Seeing the World through Very Different Eyes
The New Ryerson Polytechnic University Bachelor of Applied Arts degree program in disability studies offers a departure from other disability-related academic opportunities. While rehabilitation-orientated programs may reference the social context of disability, Ryerson’s Disability Studies Program holds this as its primary focus.
Students develop an increased awareness of the socio-political context of disability and learn to apply this perspective while working with people with disabilities. The program prepares them for leadership roles in direct care, management, community development, policy, planning and advocacy.
Last January, Michael Enright of CBC Radio’s "This Morning" discussed the School of Disability Studies with Melanie Panitch, Director, and Catherine Frazee, a disability rights activist involved in designing the program. This excerpt from the show is printed with permission.
ME: From where did the pressure come to set up this program, which I understand is unique in the country?
MP: It came out of the restructuring of post-secondary education in Ontario, making it easier for students to move between post-secondary systems. Ryerson is a leader in degree completion programs, and saw the opportunity to provide for what was considered a gap in education for students coming out of the college system with a background in disability. There were individual courses at universities, but no program from a disability studies perspective.
ME: What is a disability studies perspective?

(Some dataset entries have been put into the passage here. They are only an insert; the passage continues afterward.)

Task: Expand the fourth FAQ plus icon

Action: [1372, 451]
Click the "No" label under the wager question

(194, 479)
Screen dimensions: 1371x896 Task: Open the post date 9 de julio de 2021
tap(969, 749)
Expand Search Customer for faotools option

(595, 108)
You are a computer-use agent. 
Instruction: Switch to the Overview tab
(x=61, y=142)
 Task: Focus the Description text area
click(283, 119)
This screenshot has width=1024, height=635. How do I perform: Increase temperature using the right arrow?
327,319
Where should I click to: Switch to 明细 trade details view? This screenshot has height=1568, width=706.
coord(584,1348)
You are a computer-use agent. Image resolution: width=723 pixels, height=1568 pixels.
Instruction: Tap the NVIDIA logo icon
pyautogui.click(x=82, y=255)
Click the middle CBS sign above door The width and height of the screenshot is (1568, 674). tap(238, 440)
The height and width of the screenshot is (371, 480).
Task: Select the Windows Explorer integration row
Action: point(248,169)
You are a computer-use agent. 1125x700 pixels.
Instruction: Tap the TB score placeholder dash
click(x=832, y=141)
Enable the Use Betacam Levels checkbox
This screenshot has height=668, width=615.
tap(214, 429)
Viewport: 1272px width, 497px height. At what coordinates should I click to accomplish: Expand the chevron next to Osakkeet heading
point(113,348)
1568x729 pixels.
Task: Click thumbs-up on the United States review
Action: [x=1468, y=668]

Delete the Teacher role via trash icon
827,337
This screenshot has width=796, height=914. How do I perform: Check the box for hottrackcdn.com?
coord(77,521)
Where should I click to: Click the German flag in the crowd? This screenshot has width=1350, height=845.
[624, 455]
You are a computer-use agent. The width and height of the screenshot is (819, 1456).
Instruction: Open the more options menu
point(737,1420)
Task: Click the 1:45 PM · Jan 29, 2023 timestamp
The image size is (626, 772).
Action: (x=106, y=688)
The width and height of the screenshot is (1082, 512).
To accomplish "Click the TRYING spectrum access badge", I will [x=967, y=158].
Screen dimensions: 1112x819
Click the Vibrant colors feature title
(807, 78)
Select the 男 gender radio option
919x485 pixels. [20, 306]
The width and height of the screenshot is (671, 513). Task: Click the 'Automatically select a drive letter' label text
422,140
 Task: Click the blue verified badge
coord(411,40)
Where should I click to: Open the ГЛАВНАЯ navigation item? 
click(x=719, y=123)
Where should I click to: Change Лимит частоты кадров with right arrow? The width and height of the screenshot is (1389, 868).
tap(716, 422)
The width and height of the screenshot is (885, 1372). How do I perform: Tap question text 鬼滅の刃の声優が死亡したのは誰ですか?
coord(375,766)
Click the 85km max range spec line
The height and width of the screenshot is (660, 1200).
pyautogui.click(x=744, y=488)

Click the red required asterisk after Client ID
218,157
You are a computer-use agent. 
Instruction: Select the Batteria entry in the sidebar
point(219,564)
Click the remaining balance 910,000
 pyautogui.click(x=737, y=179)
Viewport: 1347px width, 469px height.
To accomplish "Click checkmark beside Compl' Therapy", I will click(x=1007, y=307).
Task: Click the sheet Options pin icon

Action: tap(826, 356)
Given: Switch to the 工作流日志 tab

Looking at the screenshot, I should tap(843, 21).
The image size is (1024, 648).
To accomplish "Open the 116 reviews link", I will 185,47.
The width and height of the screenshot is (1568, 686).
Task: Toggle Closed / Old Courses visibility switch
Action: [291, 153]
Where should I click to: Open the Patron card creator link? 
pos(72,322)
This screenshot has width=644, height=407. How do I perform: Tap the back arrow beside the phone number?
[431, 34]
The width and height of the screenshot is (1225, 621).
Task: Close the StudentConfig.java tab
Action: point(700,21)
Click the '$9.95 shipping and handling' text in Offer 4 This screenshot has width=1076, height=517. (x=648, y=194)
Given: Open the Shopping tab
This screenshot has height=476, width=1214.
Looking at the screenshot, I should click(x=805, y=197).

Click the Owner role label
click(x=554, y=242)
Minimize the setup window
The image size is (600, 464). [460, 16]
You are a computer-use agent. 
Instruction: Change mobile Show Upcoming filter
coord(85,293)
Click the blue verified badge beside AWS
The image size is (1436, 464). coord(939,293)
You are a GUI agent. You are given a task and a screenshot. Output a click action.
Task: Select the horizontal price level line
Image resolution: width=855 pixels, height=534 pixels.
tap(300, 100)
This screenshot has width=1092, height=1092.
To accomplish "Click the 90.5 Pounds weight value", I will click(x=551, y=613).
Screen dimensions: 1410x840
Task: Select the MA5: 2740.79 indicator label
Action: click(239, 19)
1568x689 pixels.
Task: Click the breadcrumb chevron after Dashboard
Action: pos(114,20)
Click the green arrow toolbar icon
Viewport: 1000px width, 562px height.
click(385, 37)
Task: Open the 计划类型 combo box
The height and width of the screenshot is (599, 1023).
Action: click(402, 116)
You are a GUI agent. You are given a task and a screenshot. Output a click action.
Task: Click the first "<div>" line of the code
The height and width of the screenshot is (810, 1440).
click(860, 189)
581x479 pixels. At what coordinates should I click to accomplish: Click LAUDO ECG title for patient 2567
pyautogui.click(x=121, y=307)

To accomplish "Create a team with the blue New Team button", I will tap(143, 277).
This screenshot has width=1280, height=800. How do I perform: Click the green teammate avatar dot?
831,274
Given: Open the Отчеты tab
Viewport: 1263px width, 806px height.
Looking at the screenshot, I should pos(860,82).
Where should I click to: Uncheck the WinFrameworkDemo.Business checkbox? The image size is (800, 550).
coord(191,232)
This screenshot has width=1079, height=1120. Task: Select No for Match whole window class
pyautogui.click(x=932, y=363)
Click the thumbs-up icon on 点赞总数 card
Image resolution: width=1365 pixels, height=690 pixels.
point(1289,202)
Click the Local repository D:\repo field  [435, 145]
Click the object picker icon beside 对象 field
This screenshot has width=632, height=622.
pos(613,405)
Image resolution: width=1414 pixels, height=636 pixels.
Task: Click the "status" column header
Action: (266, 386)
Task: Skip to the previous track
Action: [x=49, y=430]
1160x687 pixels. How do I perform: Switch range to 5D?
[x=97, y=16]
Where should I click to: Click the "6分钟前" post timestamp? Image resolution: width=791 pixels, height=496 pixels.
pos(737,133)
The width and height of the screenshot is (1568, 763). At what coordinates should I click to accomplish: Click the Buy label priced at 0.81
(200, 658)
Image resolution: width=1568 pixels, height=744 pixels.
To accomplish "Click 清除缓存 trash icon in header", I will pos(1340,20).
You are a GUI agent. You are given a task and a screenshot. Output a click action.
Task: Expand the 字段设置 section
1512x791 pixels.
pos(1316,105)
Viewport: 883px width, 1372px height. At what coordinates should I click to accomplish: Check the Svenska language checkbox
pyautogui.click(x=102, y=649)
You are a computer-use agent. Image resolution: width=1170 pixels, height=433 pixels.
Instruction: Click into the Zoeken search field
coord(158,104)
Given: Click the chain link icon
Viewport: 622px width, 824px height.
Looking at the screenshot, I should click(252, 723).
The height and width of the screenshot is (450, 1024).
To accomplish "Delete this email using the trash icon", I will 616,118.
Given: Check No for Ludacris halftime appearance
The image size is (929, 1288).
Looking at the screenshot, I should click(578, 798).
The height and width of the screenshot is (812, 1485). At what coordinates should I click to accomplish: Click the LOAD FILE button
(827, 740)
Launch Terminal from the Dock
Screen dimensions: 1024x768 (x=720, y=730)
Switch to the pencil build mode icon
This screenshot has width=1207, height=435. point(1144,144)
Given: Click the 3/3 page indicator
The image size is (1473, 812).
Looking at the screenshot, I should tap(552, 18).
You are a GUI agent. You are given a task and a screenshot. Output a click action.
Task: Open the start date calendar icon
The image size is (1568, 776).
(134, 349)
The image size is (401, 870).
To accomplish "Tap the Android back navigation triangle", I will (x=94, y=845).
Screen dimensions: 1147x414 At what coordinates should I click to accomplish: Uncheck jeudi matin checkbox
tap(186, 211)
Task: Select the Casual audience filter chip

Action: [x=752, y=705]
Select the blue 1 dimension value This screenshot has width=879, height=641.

CF: It starts with lived experience, and the analysis of people who live with disability. The fundamental understanding we emphasize throughout the program is that people with disabilities are disadvantaged. We all know and accept that, but what we want our students to come to really understand in all its ramifications is that the source of the disadvantage is social, political and economic rather than physiological.
ME: Isn’t there a danger in ghettoizing a program under one umbrella, rather than scattering the whole thing throughout a multiplicity of courses in the university?
CF: Ghettoization has been a very destructive factor in the lives of people with disabilities but, by the same token, one of the most effective antidotes to having been ghettoized is the formation of a strong and healthy sense of identity. What we see within the community of people with disabilities who see their struggles as a rights-based struggle is a formation of prideful and positive identity and a sense of being part of a wider political struggle that is in itself the first step toward emancipation.
ME: But wouldn’t you get that if the program -- or elements of it -- were in political science or social work courses?
MP: Well, in fact, that’s what we do. Half of the program is specific to disability studies, and that’s the core program. The other half is delivered by different departments, including Politics, Geography and Philosophy. Even the required core courses are developed in collaboration with the departments that will be teaching them; for example, a Philosophy course in Ethics and Disability, and a Sociology course called Media and Images of Inequality. The professors include a disability lens in their course to accommodate the students in this program.
ME: Catherine, you taught the first course. I can imagine what they learned at your hand. What did you learn from them?
CF: One always learns how incredibly exciting it is to see the penny drop. And it drops all the time, but not at the same moment, for every student. One of the most exciting events was an evening that introduced students to disability culture, to disability in art, and we had performances and films and readings of, by, and from disabled artists. I think that touched the students in a way that academics doesn’t always do.
ME: What you are describing expands the medical model -- maybe even ignores it, but certainly goes beyond.
MP: It doesn’t ignore the medical model but, yes, it goes beyond. It suggests that if you adhere to a medical or rehabilitation model where the focus is on fixing the person, on the individual’s deviancy or problem, then the social policies and interventions that flow from that are of one nature. On the other hand, if you take a social and political perspective where you’re looking at barriers, the interventions and social policies that flow from that are incredibly different, because you look at discrimination. Traditionally, you would have learned about
disability in medical school, in nursing, in psychology, where the orientation is towards individual deviancy or personal adjustment. Disability studies says that is not adequate to address issues of poverty, abuse or other experiences.
ME: What should the ideal graduate of this course look like?
CF: They should have a capacity for critical thought and critical reflections upon policies, practices and structures, and some courage to intervene when those policies, practices and structure are unjust.
ME: Are you talking politics here?
CF: Not necessarily. Within the organizations they work for, even in their coaching and mentoring with their co-workers and people with disabilities, they can be educators -- with, in addition to that, a new level of respect for the contributions that people with disabilities make, for the richness of our lives and for the struggles that we face.